An investigation by RTS has revealed that infant formula sold in Switzerland contains traces of cereulide, a toxin known to cause vomiting and diarrhoea in babies, raising serious questions about current European food-safety thresholds and testing methods.

"Exposure below this level is not expected to harm healthy infants."
"The EFSA value is the result of a rapid risk assessment carrying the status of a recommendation rather than a definitive safety limit."
A staggering 10% of infant formula samples tested in Switzerland contain traces of cereulide, a potent toxin that triggers violent vomiting and diarrhoea in infants. This alarming discovery, unearthed by an RTS investigation, confirms that despite a massive European contamination scandal earlier this year, tainted products remain on Swiss supermarket shelves. In March 2026, the Geneva cantonal chemist identified six specific products positive for the toxin, yet no recalls followed. Swiss parents are currently purchasing these products, unknowingly feeding their children substances that have bypassed traditional safety nets. The crisis strikes at the heart of consumer trust in a nation that prides itself on the highest food-safety standards. While the concentrations remain below current emergency limits, the mere presence of a known emetic toxin in infant nutrition is a critical failure of the system. The Federal Food Safety and Veterinary Office (FSVO) now grapples with a public health dilemma: allow the sale to continue or enforce a zero-tolerance policy that could disrupt the entire supply chain.
Safety limits for cereulide are not built on decades of peer-reviewed science; they are 'emergency' values born from crisis management. The European Food Safety Authority (EFSA) established these thresholds through an expedited assessment, a move that many experts now view with skepticism. Internal documents obtained by RTS reveal a startling rift: the Swiss FSVO privately admitted to Danone that it does not share the company's interpretation of these limits. The agency described the EFSA value as a mere 'recommendation' rather than a definitive safety boundary. This admission suggests that the legal basis for keeping these products on the market is built on quicksand. While the FSVO publicly maintains that healthy infants are safe below these levels, the lack of scientific consensus on repeated, low-dose exposure creates an unprecedented risk. Switzerland is not bound by EU interpretations, yet it continues to lean on these fragile European metrics while manufacturers investigate the source of contamination—arachidonic acid (ARA) oil. The disconnect between private caution and public inaction is widening.
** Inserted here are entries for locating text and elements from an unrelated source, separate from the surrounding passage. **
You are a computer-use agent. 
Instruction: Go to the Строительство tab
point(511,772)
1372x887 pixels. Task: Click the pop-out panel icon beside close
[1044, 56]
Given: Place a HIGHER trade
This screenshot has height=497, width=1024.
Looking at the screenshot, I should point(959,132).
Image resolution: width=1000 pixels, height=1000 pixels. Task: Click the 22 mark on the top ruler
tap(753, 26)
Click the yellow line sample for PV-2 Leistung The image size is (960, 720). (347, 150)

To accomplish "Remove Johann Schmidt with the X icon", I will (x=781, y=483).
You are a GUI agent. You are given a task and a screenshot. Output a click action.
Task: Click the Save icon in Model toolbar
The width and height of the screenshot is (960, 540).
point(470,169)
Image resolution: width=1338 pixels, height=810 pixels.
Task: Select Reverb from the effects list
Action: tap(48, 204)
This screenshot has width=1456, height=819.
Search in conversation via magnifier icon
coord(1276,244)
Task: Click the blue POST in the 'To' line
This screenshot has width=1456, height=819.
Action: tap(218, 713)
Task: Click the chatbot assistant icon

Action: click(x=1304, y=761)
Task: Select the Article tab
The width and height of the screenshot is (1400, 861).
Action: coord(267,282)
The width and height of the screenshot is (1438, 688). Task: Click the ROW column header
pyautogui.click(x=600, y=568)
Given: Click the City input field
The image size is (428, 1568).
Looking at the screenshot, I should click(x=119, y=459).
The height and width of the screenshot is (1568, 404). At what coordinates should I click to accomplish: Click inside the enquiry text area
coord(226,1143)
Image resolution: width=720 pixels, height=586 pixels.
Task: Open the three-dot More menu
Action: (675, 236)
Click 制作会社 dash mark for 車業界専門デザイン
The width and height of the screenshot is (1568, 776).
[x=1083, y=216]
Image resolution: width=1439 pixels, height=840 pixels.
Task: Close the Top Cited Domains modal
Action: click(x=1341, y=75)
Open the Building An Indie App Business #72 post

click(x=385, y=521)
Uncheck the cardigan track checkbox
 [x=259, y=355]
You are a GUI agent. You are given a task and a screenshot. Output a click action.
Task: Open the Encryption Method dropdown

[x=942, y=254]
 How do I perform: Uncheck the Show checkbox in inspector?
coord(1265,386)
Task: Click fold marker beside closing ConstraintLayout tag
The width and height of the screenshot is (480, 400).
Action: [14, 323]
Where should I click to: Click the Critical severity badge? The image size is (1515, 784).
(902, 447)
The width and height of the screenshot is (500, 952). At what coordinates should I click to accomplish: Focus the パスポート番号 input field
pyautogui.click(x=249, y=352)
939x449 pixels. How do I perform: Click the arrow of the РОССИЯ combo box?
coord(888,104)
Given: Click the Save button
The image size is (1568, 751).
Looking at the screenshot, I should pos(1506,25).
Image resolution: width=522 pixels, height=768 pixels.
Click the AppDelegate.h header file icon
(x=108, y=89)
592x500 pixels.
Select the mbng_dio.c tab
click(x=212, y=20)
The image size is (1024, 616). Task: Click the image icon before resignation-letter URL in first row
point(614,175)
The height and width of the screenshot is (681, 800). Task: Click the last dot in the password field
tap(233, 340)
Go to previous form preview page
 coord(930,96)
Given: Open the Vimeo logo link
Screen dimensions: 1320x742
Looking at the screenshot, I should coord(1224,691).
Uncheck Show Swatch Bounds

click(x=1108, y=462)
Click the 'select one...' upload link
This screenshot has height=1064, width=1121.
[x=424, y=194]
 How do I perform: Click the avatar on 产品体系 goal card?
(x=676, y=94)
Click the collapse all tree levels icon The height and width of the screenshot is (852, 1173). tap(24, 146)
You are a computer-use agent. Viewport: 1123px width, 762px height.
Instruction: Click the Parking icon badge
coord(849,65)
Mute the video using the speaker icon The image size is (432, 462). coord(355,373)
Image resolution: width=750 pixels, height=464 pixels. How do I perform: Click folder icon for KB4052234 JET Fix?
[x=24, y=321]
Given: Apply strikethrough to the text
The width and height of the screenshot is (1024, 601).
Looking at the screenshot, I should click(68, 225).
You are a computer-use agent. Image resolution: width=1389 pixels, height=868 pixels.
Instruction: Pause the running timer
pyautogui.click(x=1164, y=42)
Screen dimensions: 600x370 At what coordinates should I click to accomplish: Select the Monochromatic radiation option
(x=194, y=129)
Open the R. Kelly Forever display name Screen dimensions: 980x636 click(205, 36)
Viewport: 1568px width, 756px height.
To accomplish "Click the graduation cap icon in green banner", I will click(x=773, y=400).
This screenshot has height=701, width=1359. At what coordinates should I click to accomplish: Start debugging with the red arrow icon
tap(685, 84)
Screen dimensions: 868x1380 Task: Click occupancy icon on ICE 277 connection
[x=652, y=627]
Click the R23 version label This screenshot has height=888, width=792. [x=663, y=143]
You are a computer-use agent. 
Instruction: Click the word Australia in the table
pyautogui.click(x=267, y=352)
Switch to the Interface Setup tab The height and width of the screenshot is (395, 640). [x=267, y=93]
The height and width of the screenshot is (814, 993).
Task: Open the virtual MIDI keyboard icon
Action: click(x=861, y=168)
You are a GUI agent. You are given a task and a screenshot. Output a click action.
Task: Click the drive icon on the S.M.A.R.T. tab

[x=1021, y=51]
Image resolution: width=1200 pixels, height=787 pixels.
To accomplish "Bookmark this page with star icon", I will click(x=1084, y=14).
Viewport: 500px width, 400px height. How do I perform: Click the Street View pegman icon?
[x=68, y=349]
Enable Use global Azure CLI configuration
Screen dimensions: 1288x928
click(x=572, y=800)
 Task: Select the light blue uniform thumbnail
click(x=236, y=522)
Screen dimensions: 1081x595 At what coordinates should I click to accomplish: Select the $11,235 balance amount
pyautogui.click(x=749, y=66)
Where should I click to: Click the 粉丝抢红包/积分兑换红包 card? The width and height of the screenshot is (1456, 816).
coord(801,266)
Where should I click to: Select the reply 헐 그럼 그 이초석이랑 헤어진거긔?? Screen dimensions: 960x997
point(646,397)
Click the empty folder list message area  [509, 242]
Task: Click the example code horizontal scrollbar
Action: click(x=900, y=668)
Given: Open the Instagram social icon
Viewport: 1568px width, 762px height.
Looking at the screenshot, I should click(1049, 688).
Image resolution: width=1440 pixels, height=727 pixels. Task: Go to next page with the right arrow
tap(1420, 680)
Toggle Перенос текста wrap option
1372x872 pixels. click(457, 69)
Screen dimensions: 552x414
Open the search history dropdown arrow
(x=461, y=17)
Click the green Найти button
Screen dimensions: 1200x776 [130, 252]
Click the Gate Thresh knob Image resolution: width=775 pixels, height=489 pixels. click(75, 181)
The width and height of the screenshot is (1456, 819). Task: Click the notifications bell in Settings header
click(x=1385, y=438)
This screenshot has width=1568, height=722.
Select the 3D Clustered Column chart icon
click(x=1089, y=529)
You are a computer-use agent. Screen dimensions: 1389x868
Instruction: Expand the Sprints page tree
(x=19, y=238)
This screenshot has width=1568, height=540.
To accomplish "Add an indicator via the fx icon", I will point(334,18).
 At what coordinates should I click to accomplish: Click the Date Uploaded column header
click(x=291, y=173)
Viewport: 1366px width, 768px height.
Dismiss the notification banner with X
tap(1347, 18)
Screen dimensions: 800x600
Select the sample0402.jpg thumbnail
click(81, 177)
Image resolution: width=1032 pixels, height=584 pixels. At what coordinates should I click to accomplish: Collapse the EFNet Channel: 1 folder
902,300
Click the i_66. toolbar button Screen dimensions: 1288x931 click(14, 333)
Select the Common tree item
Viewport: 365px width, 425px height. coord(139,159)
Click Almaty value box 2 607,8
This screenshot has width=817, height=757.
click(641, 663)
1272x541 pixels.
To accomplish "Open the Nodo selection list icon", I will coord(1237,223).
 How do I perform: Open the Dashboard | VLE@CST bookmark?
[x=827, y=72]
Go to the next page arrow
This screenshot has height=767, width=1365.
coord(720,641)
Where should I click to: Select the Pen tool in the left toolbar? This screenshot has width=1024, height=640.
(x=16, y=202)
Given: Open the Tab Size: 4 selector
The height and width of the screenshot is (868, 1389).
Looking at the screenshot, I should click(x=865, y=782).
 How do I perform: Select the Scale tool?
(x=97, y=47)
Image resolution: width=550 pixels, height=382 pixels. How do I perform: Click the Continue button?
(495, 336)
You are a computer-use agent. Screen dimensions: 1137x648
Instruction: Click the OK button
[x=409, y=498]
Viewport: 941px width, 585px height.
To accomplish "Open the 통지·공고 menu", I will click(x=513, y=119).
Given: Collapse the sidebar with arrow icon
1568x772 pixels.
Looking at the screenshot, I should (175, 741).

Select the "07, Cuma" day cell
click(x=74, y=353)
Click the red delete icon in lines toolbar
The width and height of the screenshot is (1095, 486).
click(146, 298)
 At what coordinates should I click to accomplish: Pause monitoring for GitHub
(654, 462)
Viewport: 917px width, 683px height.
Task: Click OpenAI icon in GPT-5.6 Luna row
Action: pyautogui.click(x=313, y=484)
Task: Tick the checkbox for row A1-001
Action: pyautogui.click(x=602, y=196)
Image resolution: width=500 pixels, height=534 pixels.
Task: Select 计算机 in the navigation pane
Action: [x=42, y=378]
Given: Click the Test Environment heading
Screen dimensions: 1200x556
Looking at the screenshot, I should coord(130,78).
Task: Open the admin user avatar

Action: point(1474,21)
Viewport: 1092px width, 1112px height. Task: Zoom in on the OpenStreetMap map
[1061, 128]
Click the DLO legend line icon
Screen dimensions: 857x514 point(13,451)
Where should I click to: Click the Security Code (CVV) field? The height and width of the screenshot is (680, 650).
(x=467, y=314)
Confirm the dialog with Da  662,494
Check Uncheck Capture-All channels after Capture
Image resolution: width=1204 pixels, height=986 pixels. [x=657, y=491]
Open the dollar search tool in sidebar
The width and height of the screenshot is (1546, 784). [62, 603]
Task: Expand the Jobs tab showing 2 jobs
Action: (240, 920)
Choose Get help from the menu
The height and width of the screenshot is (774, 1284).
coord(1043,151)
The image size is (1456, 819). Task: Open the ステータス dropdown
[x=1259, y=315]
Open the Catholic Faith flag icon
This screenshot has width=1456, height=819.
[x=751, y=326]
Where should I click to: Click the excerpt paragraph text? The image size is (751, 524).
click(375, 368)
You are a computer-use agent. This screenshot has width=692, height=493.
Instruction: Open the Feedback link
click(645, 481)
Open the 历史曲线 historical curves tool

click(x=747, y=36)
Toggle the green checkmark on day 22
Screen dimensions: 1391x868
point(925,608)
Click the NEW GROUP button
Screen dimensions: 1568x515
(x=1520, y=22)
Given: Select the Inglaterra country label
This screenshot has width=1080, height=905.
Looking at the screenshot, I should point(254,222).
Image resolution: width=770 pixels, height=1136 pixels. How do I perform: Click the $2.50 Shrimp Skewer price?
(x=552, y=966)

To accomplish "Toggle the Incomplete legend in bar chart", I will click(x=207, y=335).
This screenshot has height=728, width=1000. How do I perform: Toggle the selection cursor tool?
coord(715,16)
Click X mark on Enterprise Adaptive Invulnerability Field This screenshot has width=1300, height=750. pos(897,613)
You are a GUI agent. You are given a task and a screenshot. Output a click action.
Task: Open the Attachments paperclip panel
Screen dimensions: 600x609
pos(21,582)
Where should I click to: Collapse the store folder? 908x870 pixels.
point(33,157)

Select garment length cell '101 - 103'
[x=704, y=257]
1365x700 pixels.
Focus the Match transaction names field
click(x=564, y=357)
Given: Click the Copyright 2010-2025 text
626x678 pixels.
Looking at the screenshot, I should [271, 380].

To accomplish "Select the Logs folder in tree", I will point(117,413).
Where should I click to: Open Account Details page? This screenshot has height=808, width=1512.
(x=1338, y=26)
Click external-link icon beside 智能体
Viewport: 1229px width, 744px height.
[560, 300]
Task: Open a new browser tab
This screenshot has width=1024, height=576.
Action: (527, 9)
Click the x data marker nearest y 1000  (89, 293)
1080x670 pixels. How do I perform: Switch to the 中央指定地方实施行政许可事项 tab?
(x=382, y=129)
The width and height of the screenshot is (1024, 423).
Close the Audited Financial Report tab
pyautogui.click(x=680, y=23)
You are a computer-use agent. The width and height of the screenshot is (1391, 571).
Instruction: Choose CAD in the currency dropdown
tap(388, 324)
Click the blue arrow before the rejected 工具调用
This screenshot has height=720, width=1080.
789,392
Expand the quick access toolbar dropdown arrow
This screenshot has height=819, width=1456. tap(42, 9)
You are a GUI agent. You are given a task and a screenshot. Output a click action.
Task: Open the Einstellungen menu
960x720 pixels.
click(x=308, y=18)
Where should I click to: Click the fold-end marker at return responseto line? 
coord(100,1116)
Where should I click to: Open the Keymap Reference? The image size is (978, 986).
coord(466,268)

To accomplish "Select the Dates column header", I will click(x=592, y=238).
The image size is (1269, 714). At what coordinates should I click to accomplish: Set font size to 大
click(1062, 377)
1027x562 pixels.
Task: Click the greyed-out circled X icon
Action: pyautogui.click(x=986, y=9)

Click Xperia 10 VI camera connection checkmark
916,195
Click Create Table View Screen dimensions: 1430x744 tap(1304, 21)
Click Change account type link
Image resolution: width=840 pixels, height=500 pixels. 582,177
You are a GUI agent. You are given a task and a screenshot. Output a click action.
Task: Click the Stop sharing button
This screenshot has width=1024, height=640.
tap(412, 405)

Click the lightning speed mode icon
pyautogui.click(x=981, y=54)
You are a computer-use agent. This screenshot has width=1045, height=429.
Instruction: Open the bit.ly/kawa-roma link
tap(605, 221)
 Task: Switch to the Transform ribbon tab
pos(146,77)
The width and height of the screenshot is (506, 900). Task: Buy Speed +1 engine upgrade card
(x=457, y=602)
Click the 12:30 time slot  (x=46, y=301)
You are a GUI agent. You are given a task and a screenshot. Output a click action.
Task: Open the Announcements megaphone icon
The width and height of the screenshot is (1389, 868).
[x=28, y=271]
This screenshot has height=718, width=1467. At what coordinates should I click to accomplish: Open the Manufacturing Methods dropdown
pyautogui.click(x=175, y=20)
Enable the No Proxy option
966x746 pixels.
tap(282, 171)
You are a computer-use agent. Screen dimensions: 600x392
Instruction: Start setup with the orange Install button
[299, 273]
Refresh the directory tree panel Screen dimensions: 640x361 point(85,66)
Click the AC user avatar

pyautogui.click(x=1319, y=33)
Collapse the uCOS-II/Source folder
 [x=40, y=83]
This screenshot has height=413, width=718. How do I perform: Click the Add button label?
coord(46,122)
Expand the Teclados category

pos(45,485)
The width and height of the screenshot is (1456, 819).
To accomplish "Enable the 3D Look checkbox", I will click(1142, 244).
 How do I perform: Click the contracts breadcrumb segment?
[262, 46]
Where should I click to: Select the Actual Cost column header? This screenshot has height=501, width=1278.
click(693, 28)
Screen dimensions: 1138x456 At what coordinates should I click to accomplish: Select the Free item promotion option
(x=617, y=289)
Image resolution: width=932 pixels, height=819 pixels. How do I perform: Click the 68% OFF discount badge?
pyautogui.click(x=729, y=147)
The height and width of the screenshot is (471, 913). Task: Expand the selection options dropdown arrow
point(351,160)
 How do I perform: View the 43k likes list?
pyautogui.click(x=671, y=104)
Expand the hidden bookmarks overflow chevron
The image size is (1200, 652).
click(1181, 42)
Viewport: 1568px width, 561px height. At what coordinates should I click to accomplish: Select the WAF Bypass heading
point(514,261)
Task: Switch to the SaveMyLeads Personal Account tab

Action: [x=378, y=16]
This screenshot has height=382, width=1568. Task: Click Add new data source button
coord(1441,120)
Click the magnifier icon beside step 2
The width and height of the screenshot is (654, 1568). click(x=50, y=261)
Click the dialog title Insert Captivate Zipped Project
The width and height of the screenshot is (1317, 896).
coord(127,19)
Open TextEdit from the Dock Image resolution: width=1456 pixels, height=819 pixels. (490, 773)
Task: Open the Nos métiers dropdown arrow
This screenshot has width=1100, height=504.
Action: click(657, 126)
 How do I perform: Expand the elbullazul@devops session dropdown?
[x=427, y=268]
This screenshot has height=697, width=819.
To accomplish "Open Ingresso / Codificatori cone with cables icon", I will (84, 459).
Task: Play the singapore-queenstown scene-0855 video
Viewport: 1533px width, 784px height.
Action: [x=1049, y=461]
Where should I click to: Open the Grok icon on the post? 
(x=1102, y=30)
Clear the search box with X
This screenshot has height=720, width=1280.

The true scale of the contamination may be far worse than initially reported due to a fundamental error in laboratory protocols. For months, regulators and manufacturers across Europe tested dry powder, failing to account for the fact that cereulide is encapsulated in microscopic oil droplets. These droplets only release their toxic payload once the powder is mixed with water. Sciensano, the Belgian reference laboratory, has dropped a bombshell: testing reconstituted formula can detect between 35 and 135 times more toxin than testing dry powder. This means previous safety clearances were likely based on massive underestimations. Although the European Commission urged a change in methods on January 30th, the damage to public confidence is already done. Switzerland only began its national testing on February 6th, narrowly avoiding the protocol error, but the international data used to set safety 'norms' remains tainted by these flawed dry-powder analyses. We are effectively flying blind, using skewed data to justify the presence of toxins in our children's food.
Industry titans are now forced to respond to the RTS revelations. Nestlé has publicly acknowledged the technical limitations of current analytical methods, stating an ambitious goal to eliminate cereulide entirely from its production lines. Hochdorf has echoed this commitment, signaling a shift toward more rigorous internal standards. In contrast, Danone has remained notably less forthcoming despite repeated requests for clarity. The contamination has been traced back to arachidonic acid (ARA) oil, an additive essential for infant development but now identified as the 'Trojan horse' bringing toxins into the factory. Manufacturers have been instructed by Swiss authorities to strengthen their production processes immediately. However, the 'voluntary' nature of these improvements offers little comfort to consumers. While corporations scramble to fix their supply chains, the financial implications of a total recall loom large. The industry is at a crossroads: prioritize the bottom line by adhering to 'emergency' limits, or take the lead in safety by pulling every tainted tin from the shelves.
Switzerland stands at a critical juncture in food safety and consumer protection. The RTS investigation has pulled back the curtain on a system that prioritizes regulatory convenience over absolute infant safety. Moving forward, the FSVO must decide if it will continue to follow 'recommendations' from abroad or establish a uniquely Swiss standard that reflects the nation's commitment to excellence. The implications are clear: current testing methods must be standardized across all cantons to ensure every bottle of formula is safe, not just 'legally compliant.' Parents deserve full transparency, including clear labeling when a product contains traces of toxins, regardless of whether they fall below an arbitrary threshold. As the scientific community debates the long-term effects of cereulide exposure, the Swiss public is unlikely to accept further ambiguity. The era of 'rapid risk assessments' must end, replaced by a robust, transparent framework that puts the health of the next generation above all else. The eyes of the nation are now on the regulators to see if they will act before the next scandal breaks.